GDG- NPs & Slavery

Dennis Lawrence denlaw at gojade.org
Tue Jan 3 12:14:41 CST 2012


At 12:03 PM 1/3/2012, you wrote:
>Esteemed GDG Member Contributes:
><<No slavery, no secession  ,  no secession no war.  Those are
>unassailable parts of how the war began.>>
>
>That implies that secession could not have taken place except for the issue
>of slavery.  It also implies that the North would have gone to war over
>secession regardless of why it came about.

No, it does not imply anything.  It is simply stating the historical 
facts.  There may be alternatives that you would like to explore , 
but these are the historical facts, not implications.


>It is true, however, that slavery was the motivation for secession 
>in this case.

And that is the only case that is being discussed.  Historically 
secession was caused by slavery.  That led to war.  There's really no 
other way to look at it without linguistic gymnastics

>   It is also true that Lincoln did not go to war over the slavery
>issue.
But he went to war to save the Union, and that became a war to end 
slavery.  That is historical fact as well.
   That needs to be explored and it can only be done by looking at 
how secession was caused by slavery that eventually led to the war 
being fought to end slavery.


>The point is what should and should not be presented to the visitor's at
>Gettysburg.  I happen to lean more to the preservation of the Union side.

I do not have any issue with those who want to limit or change or 
want more or less on  slavery in the visitor center.  To each his own.

My only concern is the argument that slavery was not somehow the 
cause of the war when  clearly it was the key point.

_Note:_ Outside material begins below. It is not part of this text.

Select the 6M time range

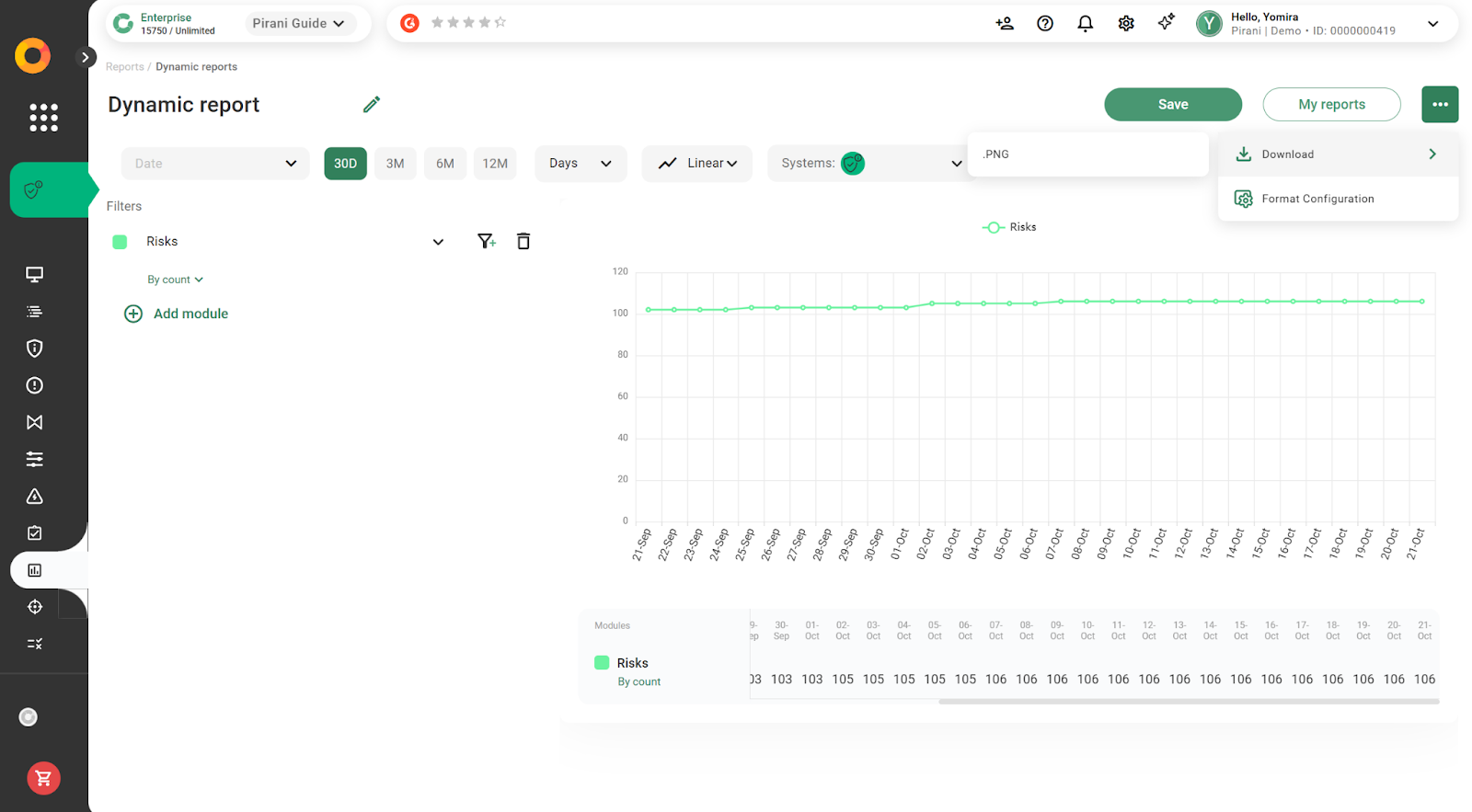445,164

.  Whether not Lincoln should have could have or would have 
chosen  something besides war is not the point.  War was the result 
of secession that was caused by slavery
 >>>>>>

 >>>>>>
We perceive, uneasily , that slavery somehow was there at the 
constitutional beginning, liken unbidden, malevolent spirit at a 
festive celebration; the fairy tale witch who was not invited to the 
christening but who came anyway, and in an act; of spite left the 
curse on the child.  William M. Wiecek.